ПРЕДЛОЖЕННЫЙ ТЕКСТ
-*-

Отправлено 25 Ноябрь 2011 - 10:06
Очень забавно ознакомиться с впечатлениями от гастролёй в раёне далёкой Ниагары и мне, отдавшему подобной работе много лет, вспомнились советские дороги в Казахстане, на Камчатке, в Подмосковье, как они угнетали тело и выматывали душу. Но мы снова и снова бросались в омут странствий, чтобы посмотреть на незнакомые места, познакомиться с новым слушателем и, наконец, просто заработать на хлеб насущный. Главным в этой работе, конечно, творческий процесс, который не прерывался из за трудностей быта, переездов, перелётов и общение между самими артистами и нашими попутчиками, которые относились к нам с интересом и пониманием, часто вводили нас в круг своих проблем, рассказывая о своей жизни, рассуждая о жизни вообще, тем самым расширяя горизонты наших представлений, сформировавшихся в столицах, оторванных от периферии пропастью расстояний, разницей в условиях быта, и возможностями пользования благами цивилизации.
Вот такие воспоминания проснулись после прочтения исповеди гастролёра.
А где же суть артистической профессии? Ведь то, что описывает он, характерно для странствующего человека любого вида деятельности, будь то командированный инженер, управленец, политик, агент торговой фирмы или похоронного бюро. Какой отпечаток накладывают гастроли на внутренний мир артиста? Разве только трудности пути, режим, меню и другие неудобства являются показательными для этой профессии?
Предлагаю эпизод из жизни актёрской братии в городке из глубинки (эквивалент заокеанского раёна) Хабаровского края.
Оборванные струны
Светлой памяти Бориса Штоколова
"Цветы не пахнут, сто рублей - не деньги, тысяча километров - не расстояние", - эту знаменитую дальневосточную истину я осваивал, трясясь в стареньком, грохочущем автобусе, двигавшемся по направлению ("направлениями" артисты называли отечественные дороги) к неведомому мне городу Райчихинску).
Как правило, выезд артистов к месту проведения концерта - это пытка. Даже в Подмосковье попадались иной раз такие дороги, что выматывали душу, не говоря уж о дорогах, извиняюсь, "направлениях" Дальнего Востока.
Вез нас, как я уже говорил, старенький грохочущий автобус под названием «Кубань», который артисты называли «Фурцваген», в честь министра культуры СССР Е.Фурцевой, по велению которой это «чудо» техники было создано для нужд работников культуры в глубинке. Руль и педали этого авто располагались, как обычно, перед водителем, но ручка коробки передач находилась сбоку и сзади водителя, и тот, не отрывая взгляда от дороги, сначала должен был нащупать ее, лишь затем начинал манипулировать ею. Машина была жесткая, пыльная, убогая и небезопасная, но актерская братия мирилась с этими трудностями, считая, что лучше ехать на работу с неудобствами в «Фурцвагене», нежели сидеть дома на мягком диване, но без заработка.
Вот с такими мыслями я въезжал теплым летним вечером в город Райчихинск в обществе двух Борисов - Штоколова и Мандруса. Нас разместили в старенькой гостинице и каждый занялся своими делами.

-*-

ИСХОДНЫЕ ДАННЫЕ

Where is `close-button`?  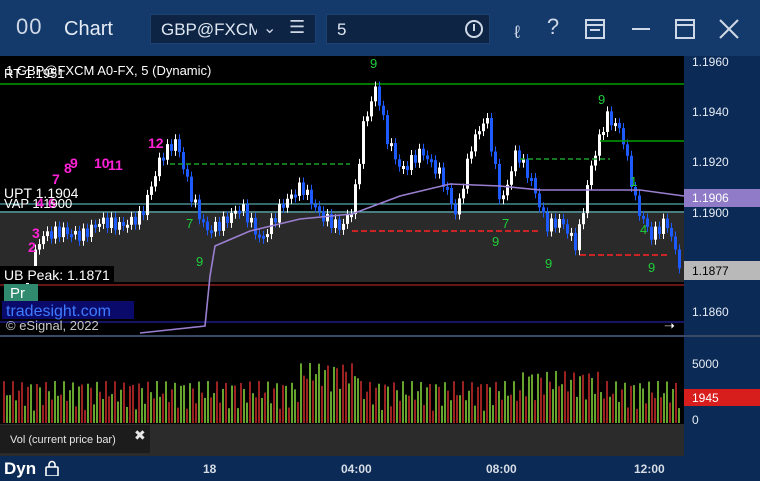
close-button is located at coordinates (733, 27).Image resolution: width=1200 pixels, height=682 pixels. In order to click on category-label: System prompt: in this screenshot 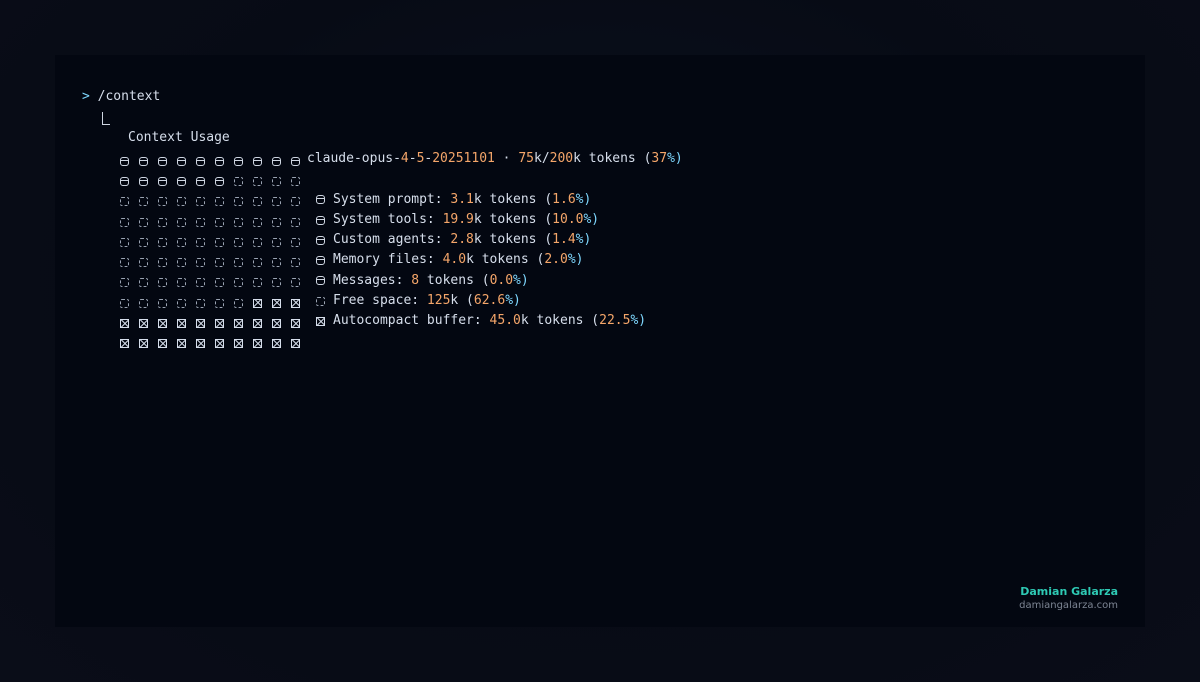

-*-

ПРИМЕНЕНИЕ ПРОЧИТАННОГО
**1.** Перепишите из воспоминаний о гастролях отрывок от слов «Вот с такими» до слов «занялся своими делами.» включительно.
**2.** Продолжите воспоминания о гастролях, начав сразу после последнего приведённого предложения.

ОТВЕТЫ К ЗАДАНИЯМ
**1.**
Вот с такими мыслями я въезжал теплым летним вечером в город Райчихинск в обществе двух Борисов - Штоколова и Мандруса. Нас разместили в старенькой гостинице и каждый занялся своими делами.

**2.**
Я вспомнил, что на последнем концерте у меня потрескивала струна и занялся ремонтом порожка своей гитары, обрабатывая его напильником. При этом я неосторожно коснулся напильником струн, оставив на них едва заметные царапины. Поругав себя за небрежность, я успокоился, подумав, что такие струны выдержат все.
А струны были действительно превосходными. Такие струны я впервые увидел и услышал у испанского гитариста Н.Альфонсо во время его гастролей в Москве. Тонкие три струны были черного цвета, и их звучание было плотным и ярким. Басы же были обвиты золотистой канителью, и их толщина была значительно меньше толщины тех струн, на которых играли все мы, и это облегчало процесс игры в низком регистре. Назывались эти струны «Lа Ве11а», и я поставил себе задачу стать обладателем таких же замечательных струн.
По тем временам незабываемых лет эпохи развитого социализма это было весьма непросто, так как в свободной продаже их не было, а производились они в Америке. Через знакомых, бывающих за рубежом, мне удавалось иногда заполучить желанный комплект и на моей гитаре красовались именно эти струны, что вызывало любопытство и зависть коллег иногда до такой степени, что они захаживали ко мне, чтобы посмотреть и поиграть на них.
Освободившись от забот, я решил навестить Мандруса.
Борис Яковлевич -интеллигентнейший, деликатнейший, с большим чувством юмора человек был одним из лучших пианистов - аккомпаниаторов Москонцерта. Широкую известность он приобрел за годы своей работы с К.И.Шульженко, за что артисты звали его «Шульженкин». Помимо этого, что немаловажно, из-за его доброго нрава с ним было легко работать и общаться.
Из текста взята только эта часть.